Vielleicht ist es seinen Wurzeln als technischer Zeichner zuzurechnen, das François Craenhals einer außerordentlich klare Linienführung bei seinen Figuren und Landschaften aufzeigt. Durch die Ausarbeitung der Vorzeichnungen mit dem Pinsel und den Einsatz von Schatten weicht Craenhals seine Illustrationen allerdings ein Stück weit auf und erreicht damit ein realistische und zugleich dynamische Darstellung seiner Akteure. Angesiedelt in

 

Der Bildaufbau selbst ist noch dem Normaufbau verhaftet und so findet man fast nur Bilderzeilen, die aus mehreren gleichen, höchstens unterschiedlich breiten Panels bestehen und selten durch andere Formate aufgelockert werden.

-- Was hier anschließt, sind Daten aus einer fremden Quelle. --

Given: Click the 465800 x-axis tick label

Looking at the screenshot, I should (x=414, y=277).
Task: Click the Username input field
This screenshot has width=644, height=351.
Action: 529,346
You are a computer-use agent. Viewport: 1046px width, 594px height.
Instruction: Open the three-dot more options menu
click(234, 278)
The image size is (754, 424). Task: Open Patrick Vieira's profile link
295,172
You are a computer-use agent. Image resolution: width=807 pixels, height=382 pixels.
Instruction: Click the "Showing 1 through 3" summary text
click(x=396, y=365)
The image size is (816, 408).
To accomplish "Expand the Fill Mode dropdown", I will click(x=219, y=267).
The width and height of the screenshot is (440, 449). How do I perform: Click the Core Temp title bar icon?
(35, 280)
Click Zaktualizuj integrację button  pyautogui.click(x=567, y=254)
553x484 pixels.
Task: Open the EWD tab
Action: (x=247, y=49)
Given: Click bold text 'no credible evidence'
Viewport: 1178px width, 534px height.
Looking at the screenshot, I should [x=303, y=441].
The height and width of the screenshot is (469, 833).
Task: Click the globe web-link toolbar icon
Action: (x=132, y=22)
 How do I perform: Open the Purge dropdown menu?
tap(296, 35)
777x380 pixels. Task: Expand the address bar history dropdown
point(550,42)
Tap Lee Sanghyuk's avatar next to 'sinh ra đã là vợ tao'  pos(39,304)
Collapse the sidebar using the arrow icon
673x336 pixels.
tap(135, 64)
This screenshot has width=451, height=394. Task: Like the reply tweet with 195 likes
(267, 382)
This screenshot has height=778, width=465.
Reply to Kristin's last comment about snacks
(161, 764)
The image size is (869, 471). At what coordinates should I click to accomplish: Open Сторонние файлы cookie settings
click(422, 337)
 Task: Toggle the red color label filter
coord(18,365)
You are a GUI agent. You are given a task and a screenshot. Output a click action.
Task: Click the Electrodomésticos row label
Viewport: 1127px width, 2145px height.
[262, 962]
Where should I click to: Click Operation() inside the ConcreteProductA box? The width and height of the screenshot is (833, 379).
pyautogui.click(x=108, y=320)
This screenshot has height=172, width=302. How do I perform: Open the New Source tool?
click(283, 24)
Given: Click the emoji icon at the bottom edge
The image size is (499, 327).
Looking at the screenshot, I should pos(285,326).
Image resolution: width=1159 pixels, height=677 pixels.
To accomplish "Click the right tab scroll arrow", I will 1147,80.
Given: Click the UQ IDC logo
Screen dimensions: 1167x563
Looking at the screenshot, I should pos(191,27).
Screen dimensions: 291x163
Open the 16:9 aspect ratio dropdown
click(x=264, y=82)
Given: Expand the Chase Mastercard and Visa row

Dennoch wirkt dieser Aufbau bei Craenhals nicht steif, da er gekonnt einige Abweichungen einbaut, wo sie auch aus erzählerischer Sicht Sinn machen und so den Leser auch zu unterhalten weiß. Dabei bevorzugt Craenhals eher den Wechsel der Einstellung, als den der Perspektive, wobei man ihm allerdings auch die Lesegewohnheiten seines Publikums zugute halten muss, die noch weit entfernt von den heutigen experimentierfreudigen Seiten- und Panelaufbau waren.

 

Qualität, Ausstattung & Übersetzung

CrossCult hat es sich zum Ziel gesetzt eine absolut komplette und umfassende Gesamtausgabe des „Roland, Ritter Ungestüm“ vorzulegen. Insofern ist die Messlatte für den ersten Band recht hoch, doch die Erwartungen werden voll und ganz erfüllt:

Ein solider Hardcoverband, den als Titel das überarbeitete Cover von „Die Wölfe von Rotteck“ ziert, eine gediegene Papierqualität, die vom Gefühl her an die Comics der 60er Jahre erinnert und durch seinen stumpfen Ton die Bilder ein Stück weit wie Aquarelle aussehen lässt. Das Lettering von Rowan Wüster ist ebenso wie die Übersetzung von Kai Wilksen und Uli Pröfrock komplett neu und lässt sich sehr angenehm lesen. In Sachen Ausstattung kann man sich auch nicht beklagen, gibt es doch ein sehr gutes, wenn auch kurzes, Nachwort von Volker Hamann, in dem man einige interessante Fakten sowohl über den Autor als auch die Reihe selbst erfahren kann und die durch einige Illustrationen und Fotos aufgelockert wird. So sollte meines Erachtens unterm Strich eine gute Gesamtausgabe konzipiert sein, die sich wohl ansonsten auch an die chronologische Erscheinung der einzelnen Geschichten halten wird.

 

Fazit:

Mit dem von CrossCult vorgelegten ersten Band von „Roland, Ritter Ungestüm“ startet die auf 7 Bände angelegte Reihe der prächtig aufgemachten und hervorragend ausgestatteten Büchern, an deren Ende die vollständige deutsche Gesamtausgabe des Klassikers von François Craenhals stehen soll. Dabei sind sich die Macher zwar sicher, das ihre Reihe nicht unbedingt das breite Publikum ansprechen wird, aber dennoch dürfte es nicht zu unterschätzende Anzahl von Lesern geben, die sich auf ein Wiedersehen mit Ritter Roland freuen oder einfach nur neugierig sind, einen Klassiker kennen zu lernen.

 

Die Geschichten um Roland von Wallburg sind selbst für heutige Verhältnisse spannend erzählt, unterhaltsam in Szene gesetzt und erinnern manchmal an alte Abenteuerromane oder -filme, die nicht unbedingt mit einer bombastischen Handlung aufwarten können, aber irgendwie ein heimeliges Gefühl vermitteln. Insofern macht es Spaß der Entwicklung von Roland zu folgen, der noch einen weiten Weg vor sich hat, bevor er sein ungestümes Wesen vielleicht hinter sich lässt.